**本文:**
科長告辞
学習院高等科
科長 林 知宏
高等科3年生のみなさん,卒業おめでとうございます.春の訪れが間近になってきました.学習院の一つの象徴である正門の桜も,本日の式に合わせるように開花しました.この喜ばしい卒業に際し,私からのみなさんの将来への期待や願いを話したいと思います.
この1年間,様々な出来事が国内外で起こりました.その中には事前の予想が覆され,大きな衝撃が伴った事柄もありました.EUの離脱をめぐって実施されたイギリスの国民投票,アメリカの大統領選挙は,予想外の結果がもたらされました.二つに共通しているのは21世紀になって進行したグローバル化の中で,人々が恩恵を受けておらず,不遇感が充満していること,そしてそれが集団化して投票行動につながったということです.国が外に開かれているのは,人々にとって必ずしも望ましい状態ではなく,むしろ内向きに社会を閉ざしてでも自分自身に直結する利潤を確保することが優先すると多数の人々が考えたのです.それが,世界のグローバル化を先導したイギリス,アメリカ,両国で起きたことにやはり驚きを感じました.同時にすでに選挙権を手にして,投票行動をした経験のある人はもちろんのこと,未来の担い手にとってもその出来事は,あらためて民主主義とは一体何なのかを考える一つの契機になったのではないでしょうか.
われわれの国では,企業における長時間労働の問題が話題となりました.これは,先のグローバル化によって人と資本が国境を容易に越え,昼夜の時間も問わずに過剰に行われる競争がもたらした結果ともいえます.加えて,わが国に固有のこととして,2011年3月11日からの復興というテーマが引き続き残っています.あれからすでに6年の歳月が経ち,多くの地域では避難指示も解除されています.しかし人々が元の地域に戻ってきたとは言えない状況が続いています.あの日の記憶は,心の中で簡単に書き換わることはなく,派生した重い課題はこれからも継続していくことでしょう.日本は,単調に右肩上がりの成長をしてきた段階を脱して,より成熟した次の段階へと移行していかなければならないのでしょうが,そのプロセスが順調に進んでいないと見えるのです.

**提示項目:**
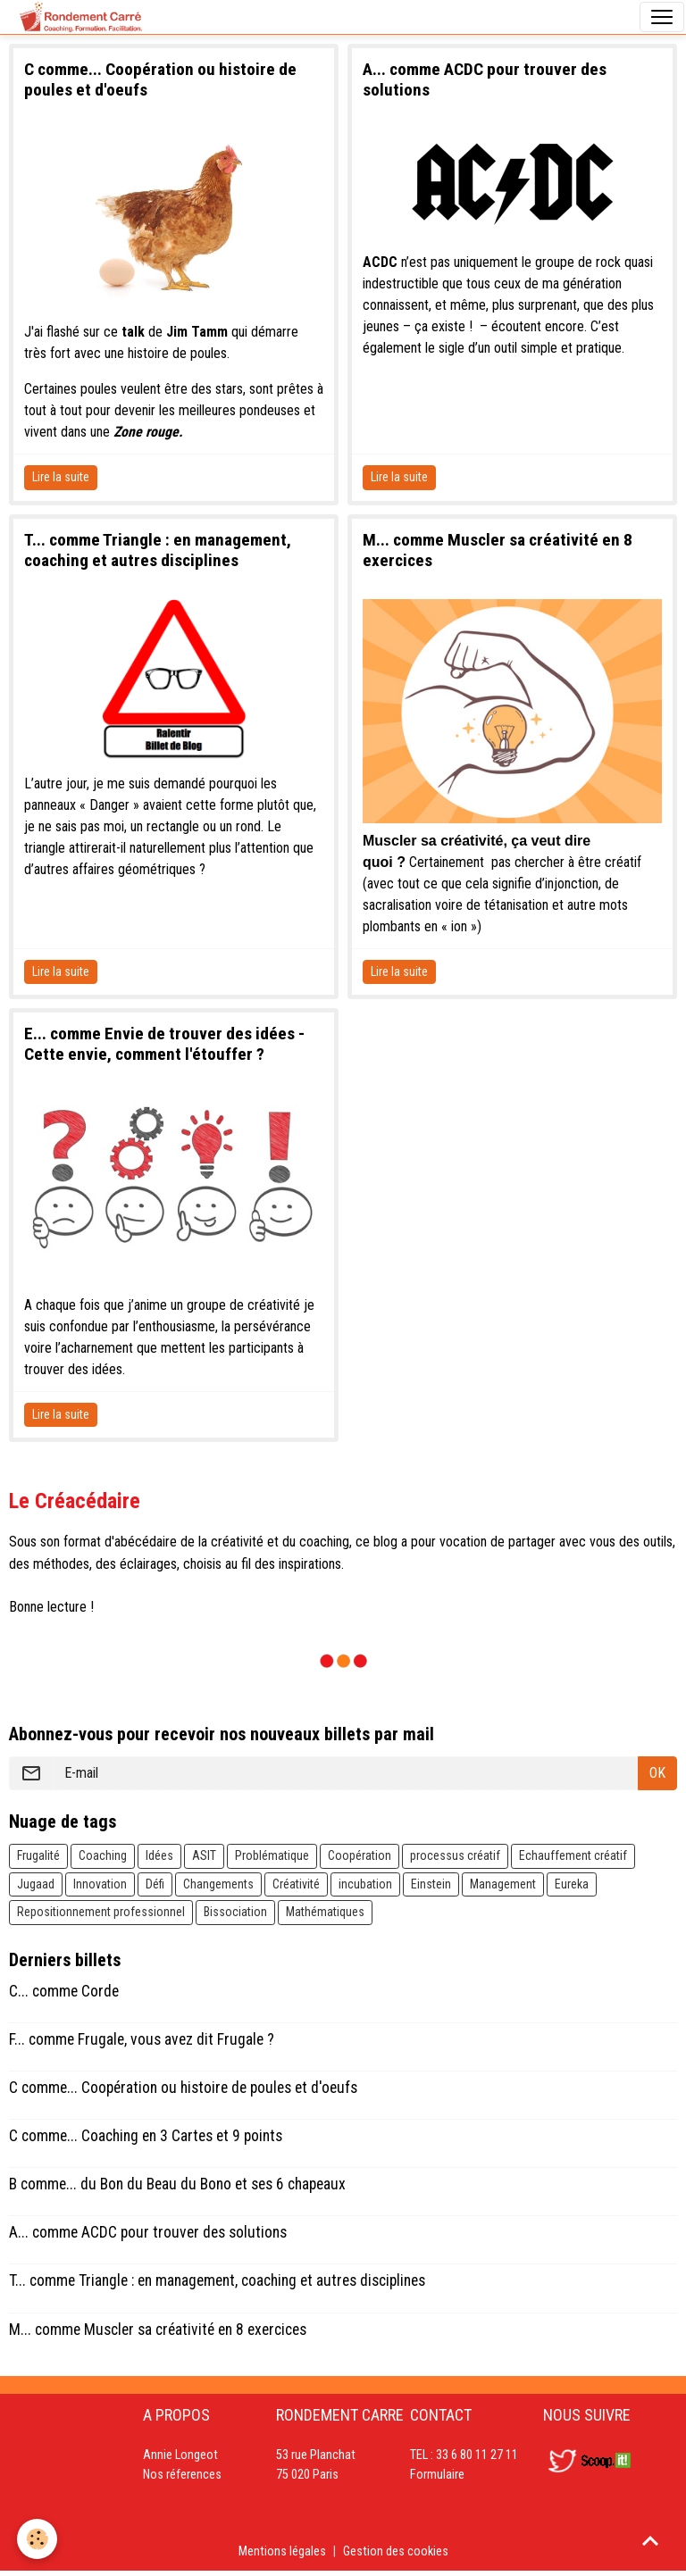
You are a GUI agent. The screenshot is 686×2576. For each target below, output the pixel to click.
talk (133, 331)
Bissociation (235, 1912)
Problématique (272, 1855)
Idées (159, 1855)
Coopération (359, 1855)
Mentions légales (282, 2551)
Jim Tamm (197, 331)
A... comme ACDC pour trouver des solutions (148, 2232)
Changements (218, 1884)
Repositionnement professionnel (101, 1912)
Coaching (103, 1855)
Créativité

**課題:**
a) 次の(i)〜(iii)が本文の内容と一致するかを、それぞれ「はい」か「いいえ」で答え、判断の決め手となる本文の語句を一字も変えずに引用せよ。(i) 正門の桜は式の日に合わせるように開花した。(ii) 2011年3月11日からすでに10年が経っている。(iii) 長時間労働の問題はアメリカで話題となった。
b) 本文のうち、「この1年間,様々な出来事が国」を含む語句で始まり「進んでいないと見えるのです.」で終わる部分を、一字も変えずに書き写せ。

**解答:**
a)
(i) はい。「正門の桜も,本日の式に合わせるように開花しました」
(ii) いいえ。「あれからすでに6年の歳月が経ち」
(iii) いいえ。「われわれの国では,企業における長時間労働の問題が話題となりました」

b)
この1年間,様々な出来事が国内外で起こりました.その中には事前の予想が覆され,大きな衝撃が伴った事柄もありました.EUの離脱をめぐって実施されたイギリスの国民投票,アメリカの大統領選挙は,予想外の結果がもたらされました.二つに共通しているのは21世紀になって進行したグローバル化の中で,人々が恩恵を受けておらず,不遇感が充満していること,そしてそれが集団化して投票行動につながったということです.国が外に開かれているのは,人々にとって必ずしも望ましい状態ではなく,むしろ内向きに社会を閉ざしてでも自分自身に直結する利潤を確保することが優先すると多数の人々が考えたのです.それが,世界のグローバル化を先導したイギリス,アメリカ,両国で起きたことにやはり驚きを感じました.同時にすでに選挙権を手にして,投票行動をした経験のある人はもちろんのこと,未来の担い手にとってもその出来事は,あらためて民主主義とは一体何なのかを考える一つの契機になったのではないでしょうか.
われわれの国では,企業における長時間労働の問題が話題となりました.これは,先のグローバル化によって人と資本が国境を容易に越え,昼夜の時間も問わずに過剰に行われる競争がもたらした結果ともいえます.加えて,わが国に固有のこととして,2011年3月11日からの復興というテーマが引き続き残っています.あれからすでに6年の歳月が経ち,多くの地域では避難指示も解除されています.しかし人々が元の地域に戻ってきたとは言えない状況が続いています.あの日の記憶は,心の中で簡単に書き換わることはなく,派生した重い課題はこれからも継続していくことでしょう.日本は,単調に右肩上がりの成長をしてきた段階を脱して,より成熟した次の段階へと移行していかなければならないのでしょうが,そのプロセスが順調に進んでいないと見えるのです.